■ **TEXTO PARA LEITURA**:
((

A agricultura nossa de cada dia

A propósito da recente visita ao Brasil do italiano Carlo Petrini, idealizador da fundação Slow Food (em oposição a fast food), reproduzo algumas de suas ideias por julgá-las tanto mais pertinentes nestes últimos meses em que o excesso de chuva causou enormes prejuízos às plantações e, por tabela, às contas bancárias dos agricultores (refiro-me aos pequenos agricultores, não ao agronegócio).

Ao nos prover nossa alimentação, os agricultores são diretamente responsáveis pela nossa sobrevivência (Petrini: Comer é um ato agrícola). Deveriam ter o prestígio correspondente e levar uma vida digna, não é? Mas na prática acontece o contrário: o agricultor não é valorizado em nossa sociedade. A renda per capita rural é de R$ 360,00 (dados de Rui Daher, comentarista do Terra), menos da metade da renda/capita urbana, que é de R$ 786,00, e o analfabetismo é muito mais alto no campo, lá somente ¼ da população completa o ensino fundamental. Faltam estradas trafegáveis em qualquer tempo, é difícil o acesso às escolas, como também aos serviços de saúde. Além disso, o agricultor é visto como caipira e retrógrado, uma vez que é nas cidades que fazemos e acontecemos.

))

■ **TAREFA PROPOSTA 1**:
Responda, com base no texto sobre agricultura:
(a) Qual fundação Carlo Petrini idealizou?
(b) Qual é a renda per capita rural informada?
(c) Que parcela da população do campo completa o ensino fundamental?
O texto e os registros provêm de fontes distintas.

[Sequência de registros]
((

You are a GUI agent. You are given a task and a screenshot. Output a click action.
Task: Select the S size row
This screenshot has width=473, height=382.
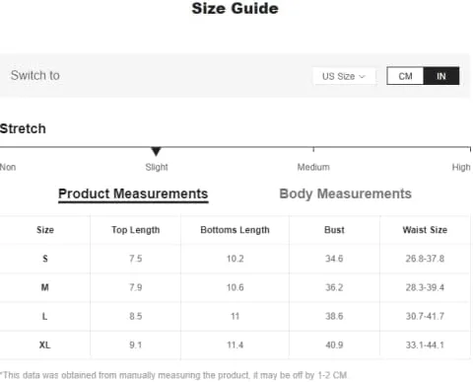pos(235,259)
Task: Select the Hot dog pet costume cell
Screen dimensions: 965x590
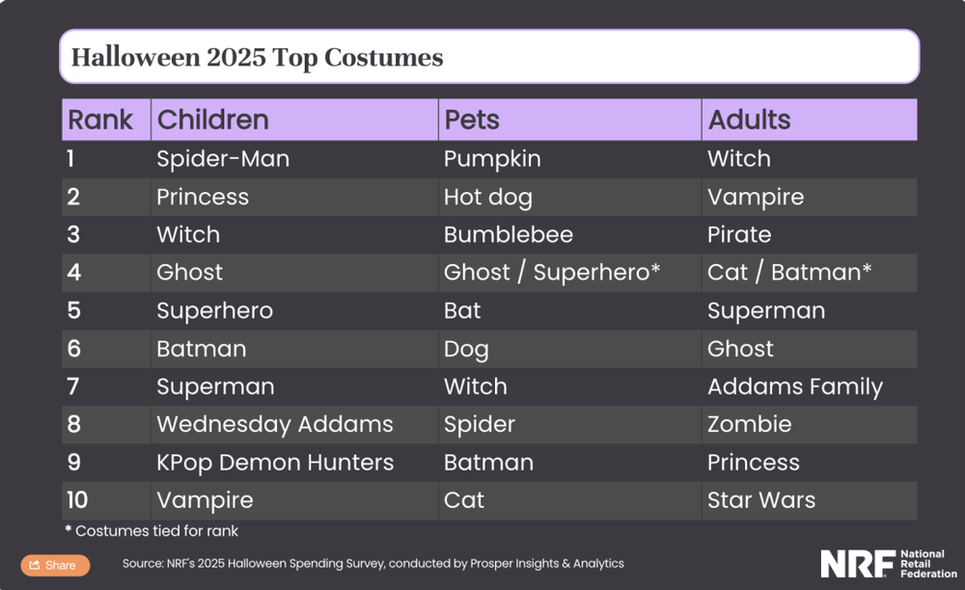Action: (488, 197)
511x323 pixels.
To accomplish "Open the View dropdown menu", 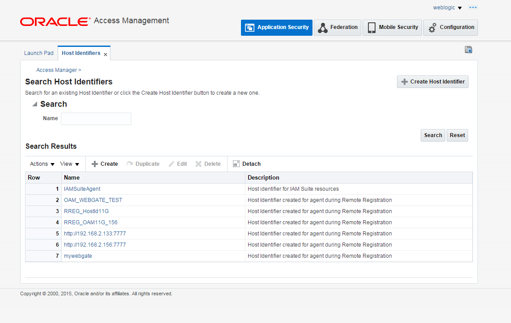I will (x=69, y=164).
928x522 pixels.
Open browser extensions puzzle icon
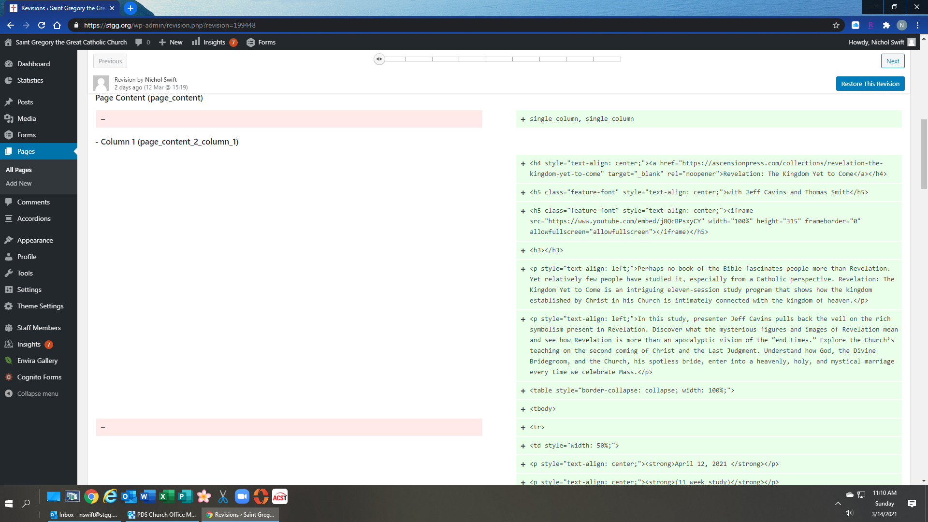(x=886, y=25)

))
((

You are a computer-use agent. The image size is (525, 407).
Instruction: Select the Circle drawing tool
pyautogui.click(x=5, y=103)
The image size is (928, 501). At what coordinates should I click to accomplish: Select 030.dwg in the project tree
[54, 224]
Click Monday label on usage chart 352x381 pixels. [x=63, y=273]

))

■ **TAREFA PROPOSTA 2**:
Reescale os registros desde a linha que contém "928x522 pixels." até a linha que contém "(x=886, y=25)", inclusive, reproduzindo todas essas linhas, com os pedidos. Multiplique por 0,85 cada coordenada das respostas, arredondando para números inteiros, com as metades para cima, e omita as imagens.

■ **RESPOSTA REDIGIDA 1**:
(a) A fundação Slow Food.
(b) R$ 360,00.
(c) Somente ¼ da população.

■ **RESPOSTA REDIGIDA 2**:
928x522 pixels.
Open browser extensions puzzle icon
(x=753, y=21)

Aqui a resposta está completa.